◆ **WHAT IS BEING ASKED**: In the records below, the part to copy starts at the line containing "Viewport: 2576px width, 1390px height." and goes to the last line; output it exactly, without pictures.

◆ **DATA**:
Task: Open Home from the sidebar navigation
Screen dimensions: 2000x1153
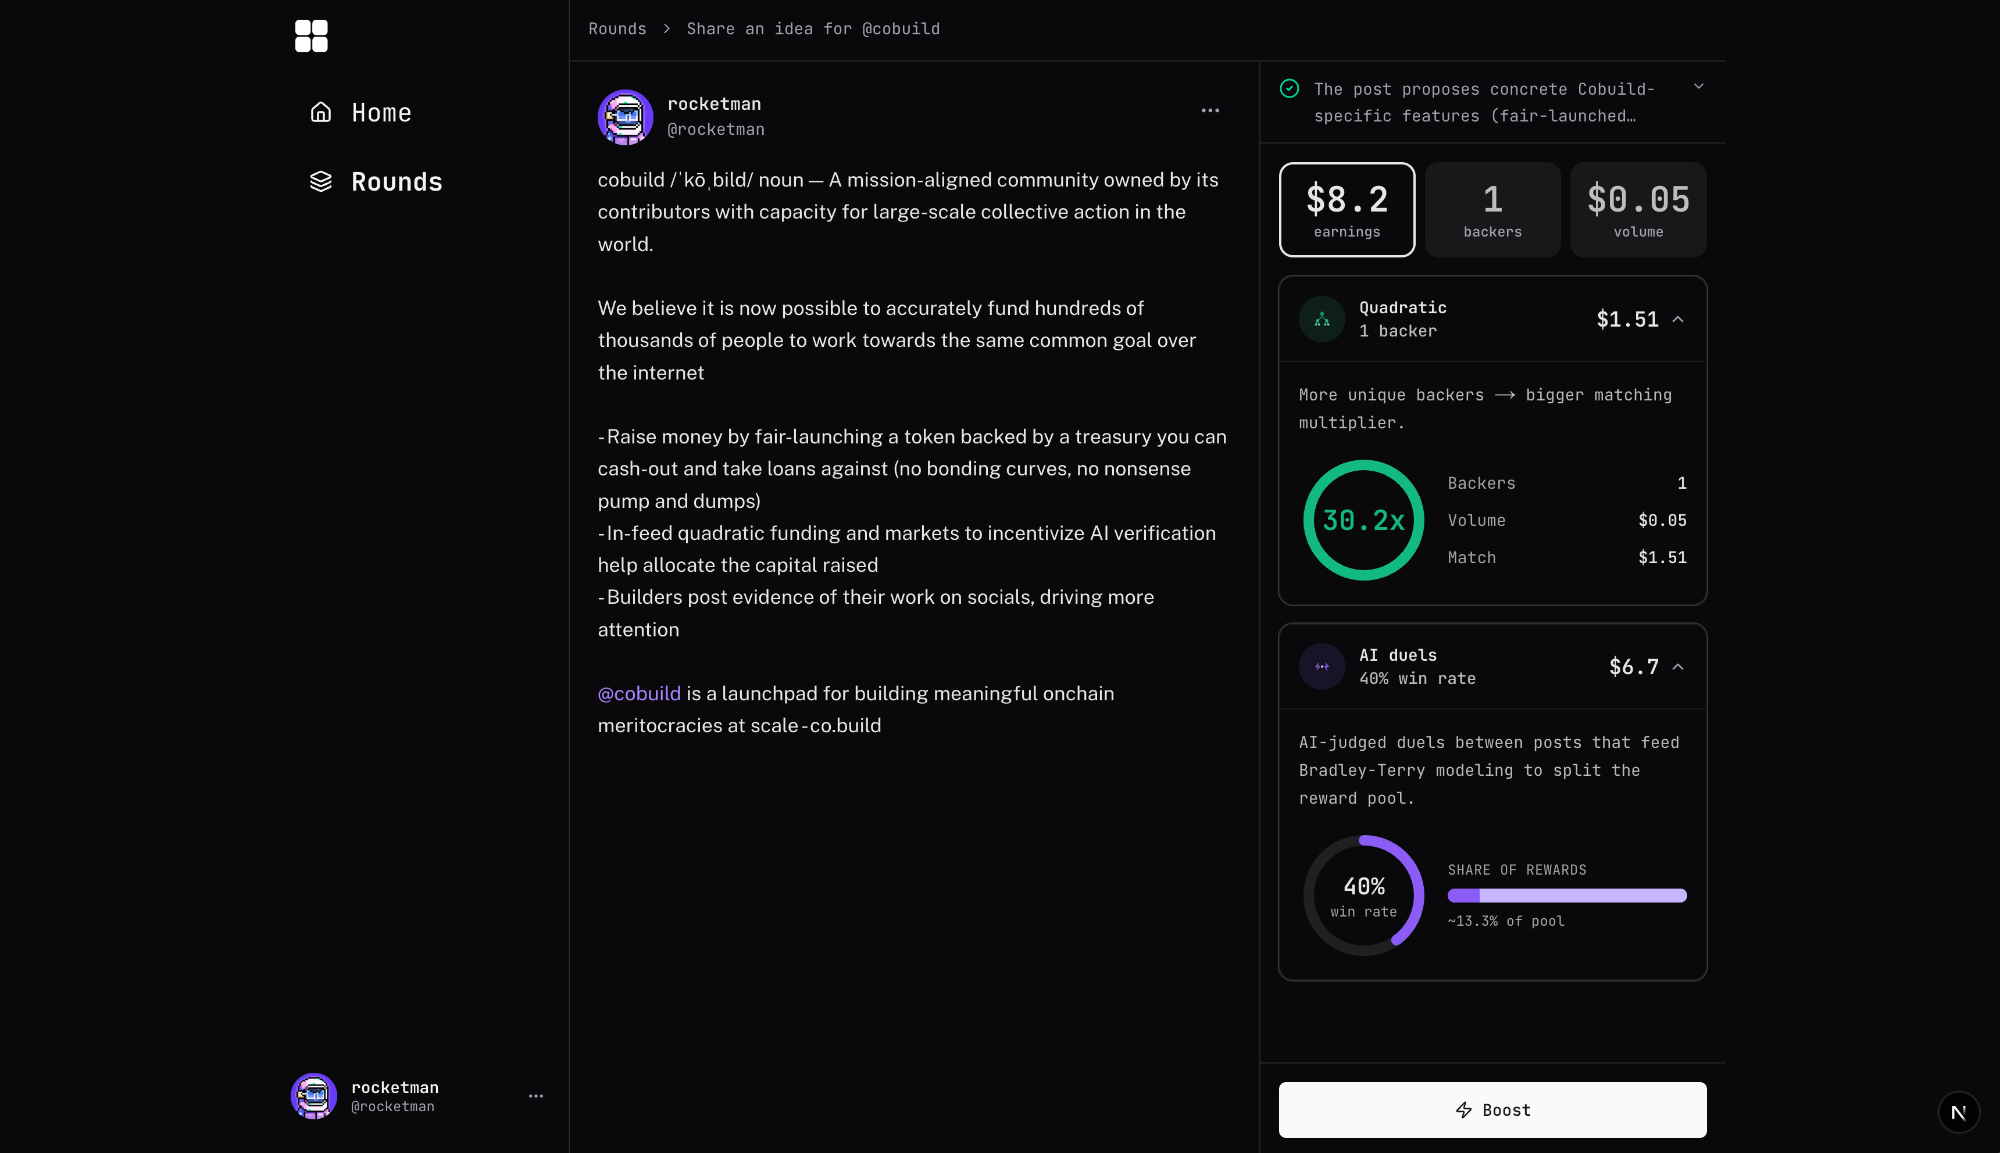Action: tap(381, 113)

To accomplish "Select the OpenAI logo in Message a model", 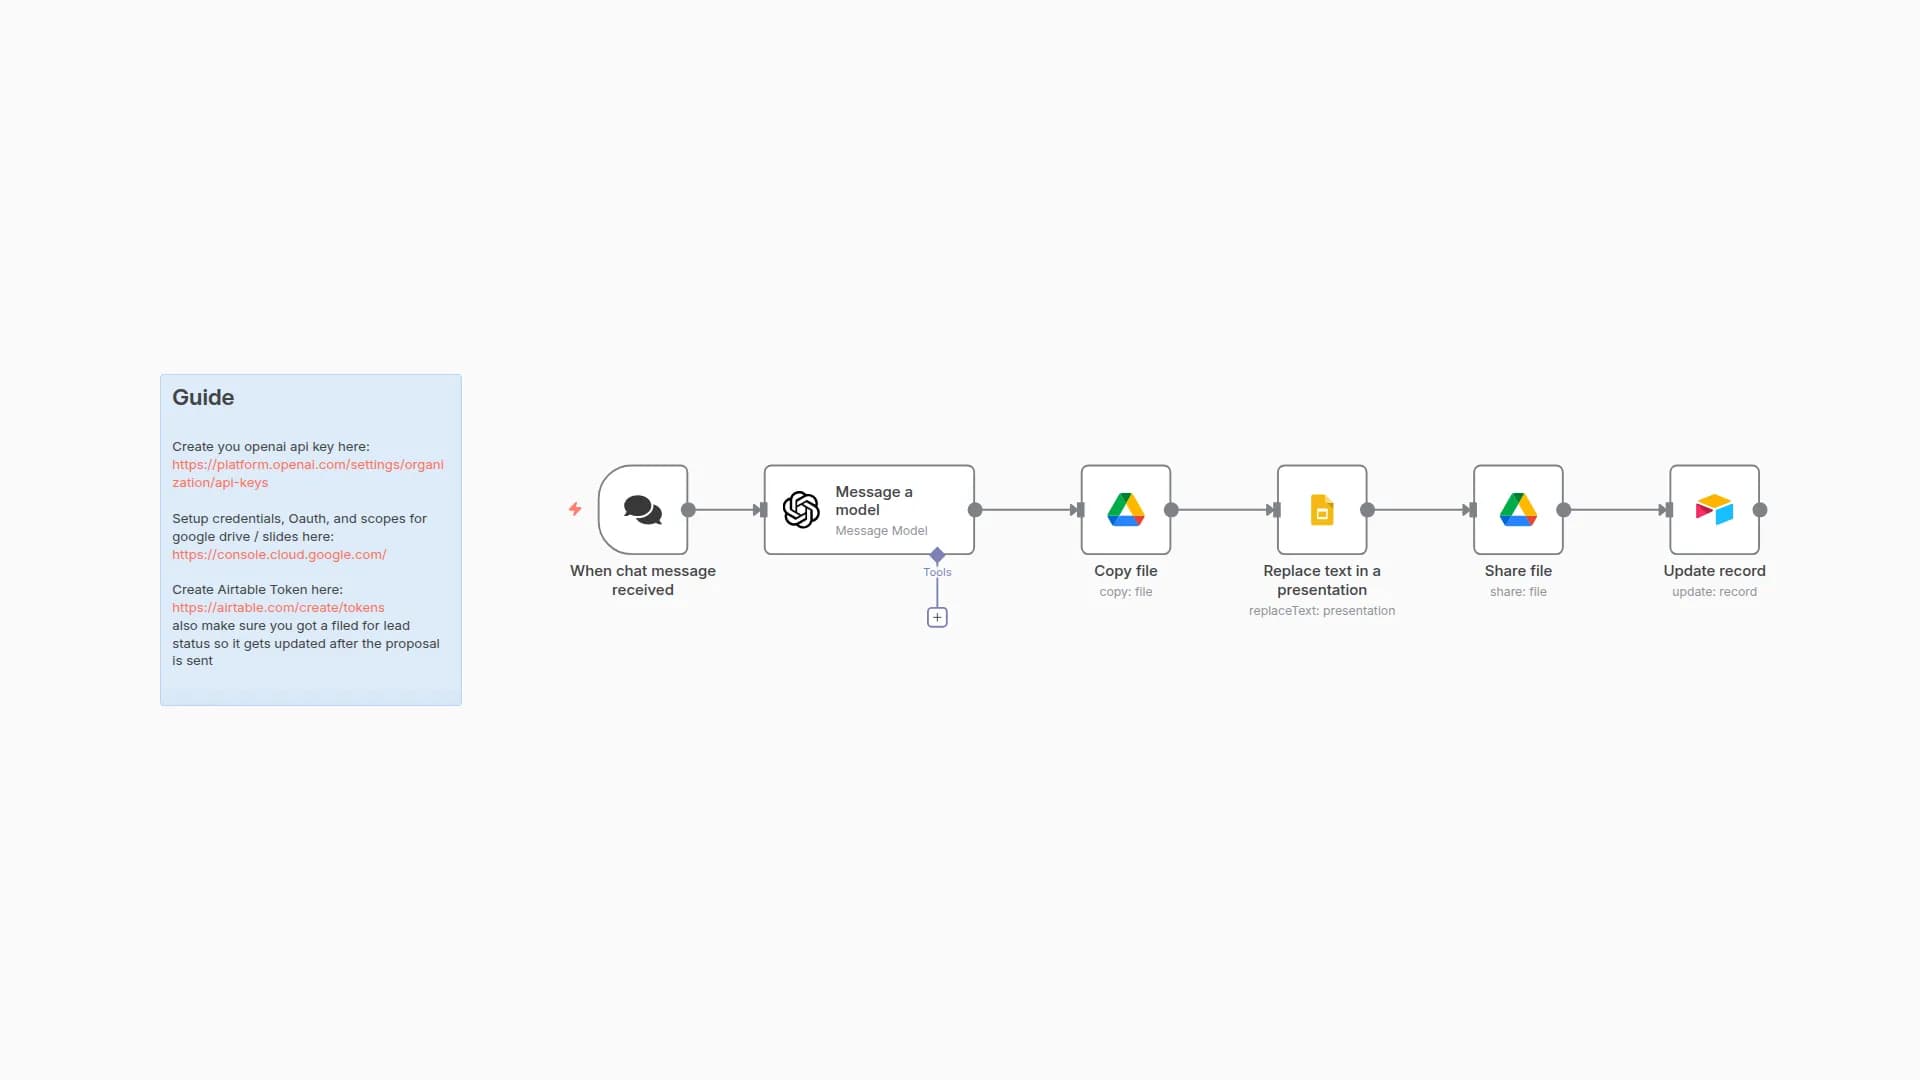I will coord(801,510).
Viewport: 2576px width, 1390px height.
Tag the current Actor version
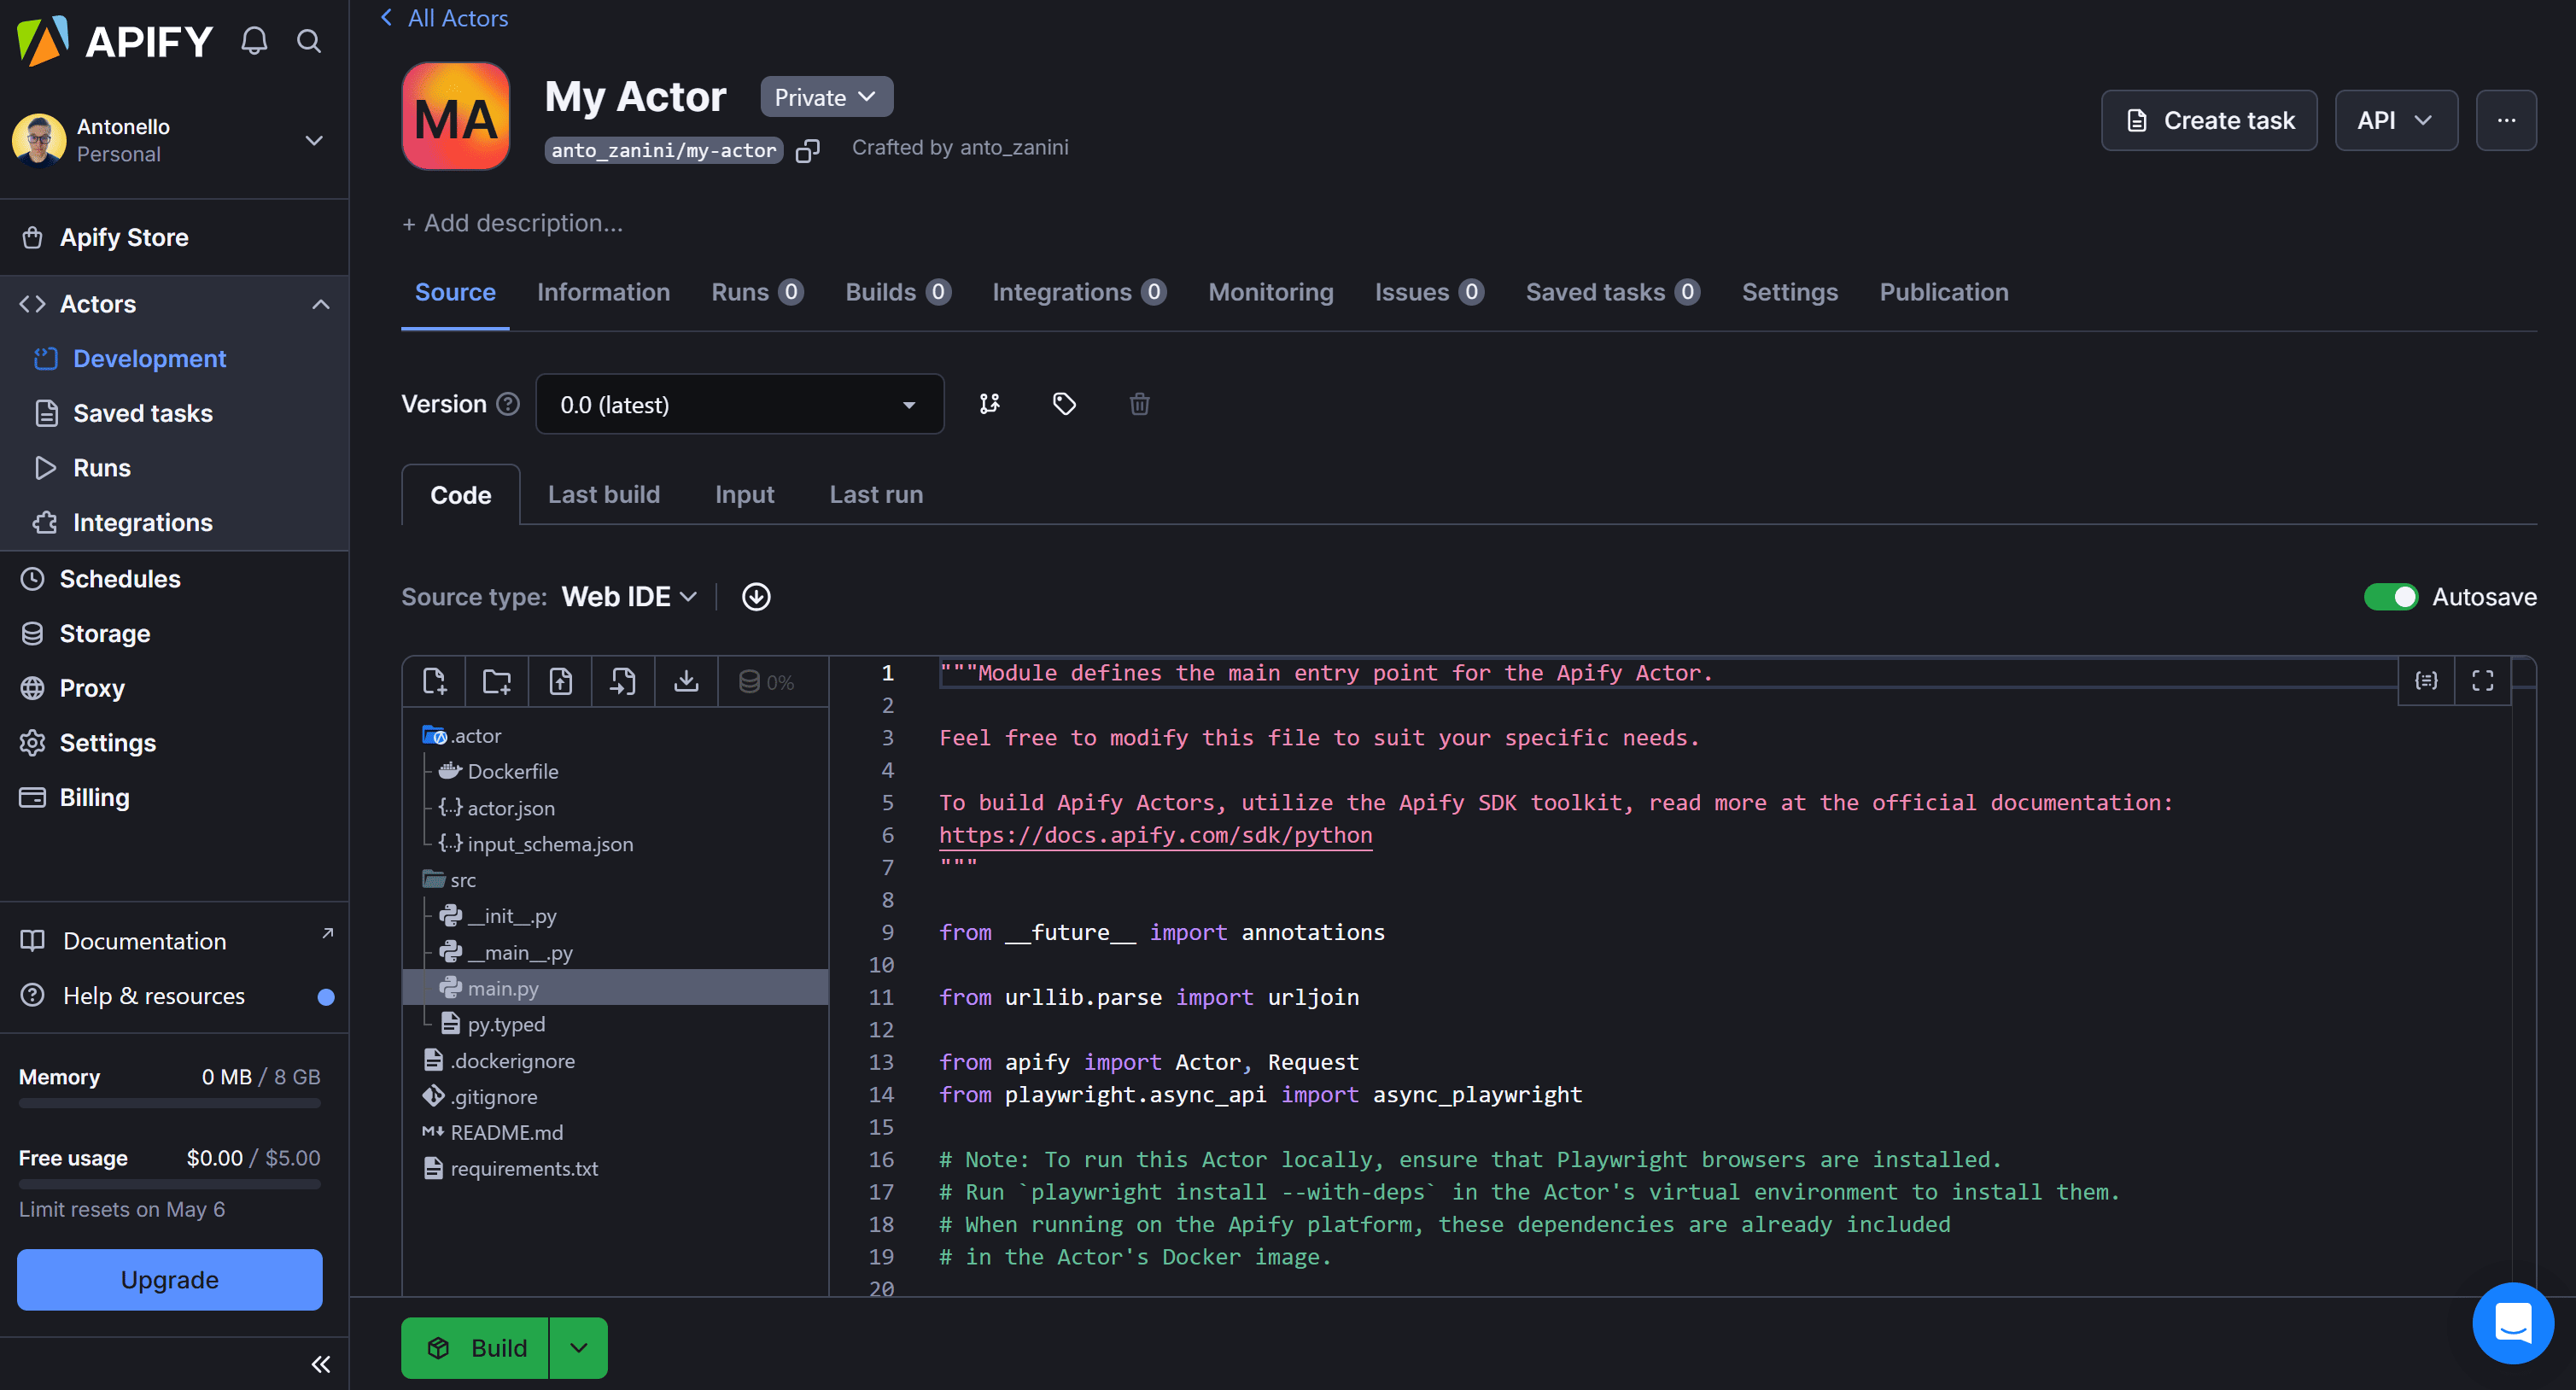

◆ **OUTPUT FOR THIS EXERCISE**:
Viewport: 2576px width, 1390px height.
Tag the current Actor version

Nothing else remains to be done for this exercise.